Chapitre 7

135 16 3
                                    


Je ne fais aucune mauvaise rencontre sur le chemin du retour. Je retourne directement à l'infirmerie pour prévenir l'infirmière de la réussite de ma mission. Elle me répond que c'est bien, mais elle a l'air de s'en foutre. Elle me donne de quoi manger, car étant censée être malade je ne peux pas me présenter à la Salle de Restauration, puis je retourne directement dans ma chambre. Il me reste du temps avant le rendez-vous de ce soir. Je pourrai en profiter pour étudier le plan.

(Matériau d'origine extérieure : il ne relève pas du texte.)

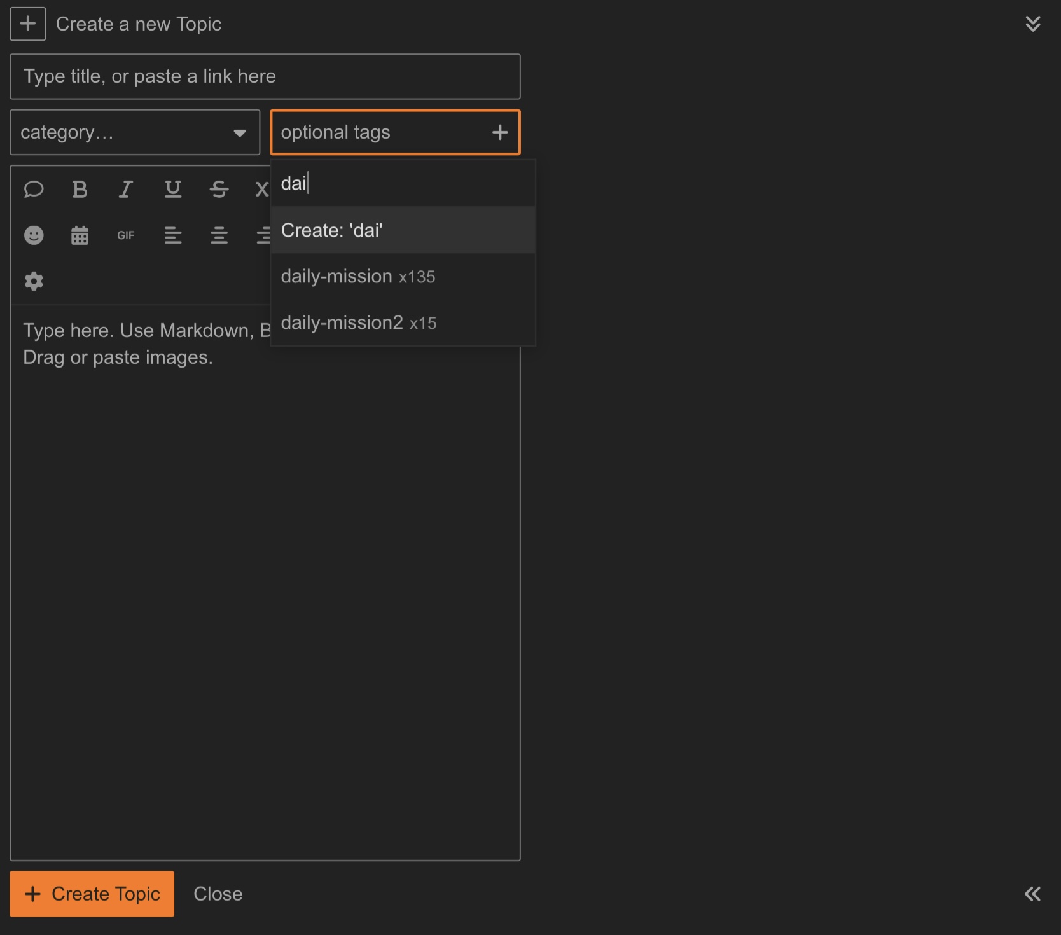
Task: Apply italic formatting
Action: coord(126,190)
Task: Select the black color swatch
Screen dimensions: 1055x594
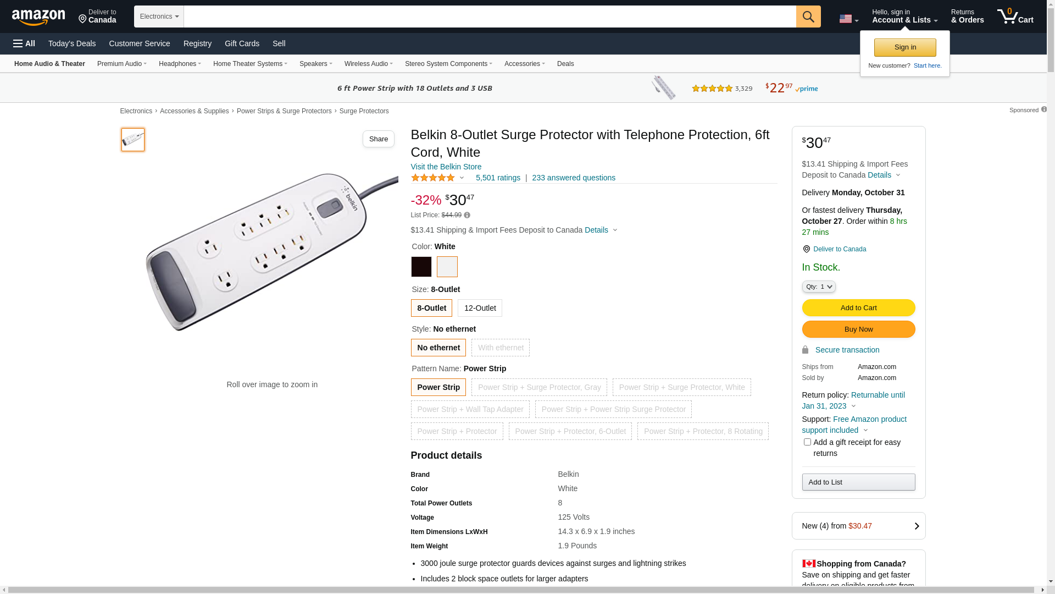Action: point(421,267)
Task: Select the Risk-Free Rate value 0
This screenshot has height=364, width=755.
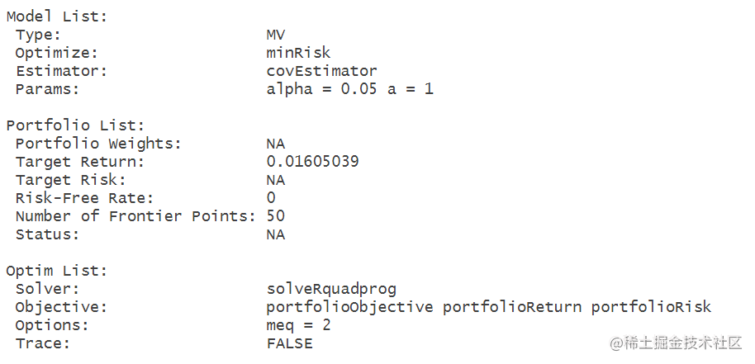Action: [271, 198]
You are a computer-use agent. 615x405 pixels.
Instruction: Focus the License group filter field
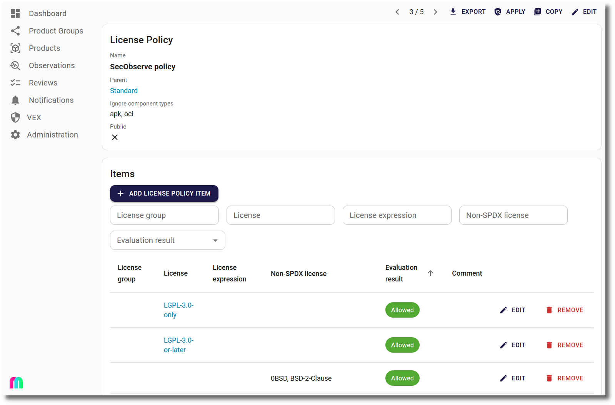164,215
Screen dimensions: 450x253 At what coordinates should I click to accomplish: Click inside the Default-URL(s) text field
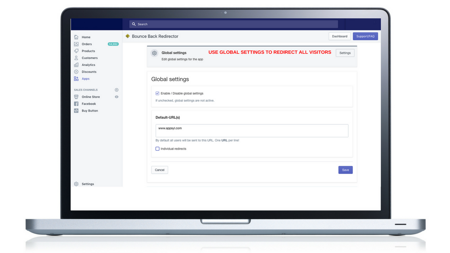coord(252,130)
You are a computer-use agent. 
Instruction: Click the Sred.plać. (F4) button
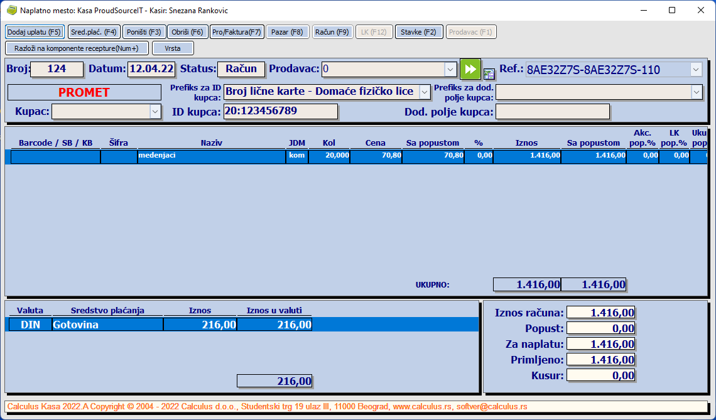[x=94, y=32]
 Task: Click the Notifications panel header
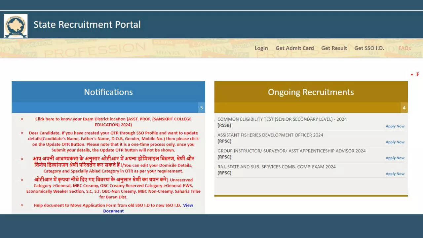(x=108, y=92)
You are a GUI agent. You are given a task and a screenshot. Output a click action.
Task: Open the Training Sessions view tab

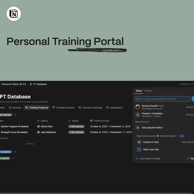(x=63, y=108)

Il est l'heure. Je saute de mon lit (toujours cassé !) et m'échappe par le trou que j'ai fait dans le mur de ma chambre, il y a bien des années, et que j'ai emprunté tant de fois depuis. Puis je pars rejoindre mes amis – des vrais, cette fois ! Il fait nuit depuis longtemps et je reste cinq bonnes minutes à contempler les étoiles, rêvant d'un autre monde, d'un autre avenir. Peut-être que là-haut, sur une autre planète, il y a des gens, comme nous. Mais indépendants et libres. De toute façon, je changerai le cours des choses. Je rendrai leur liberté et leurs droits à mes amis et à moi. Et à toute l'humanité, si je le peux. C'est ma mission. Je le sais, maintenant.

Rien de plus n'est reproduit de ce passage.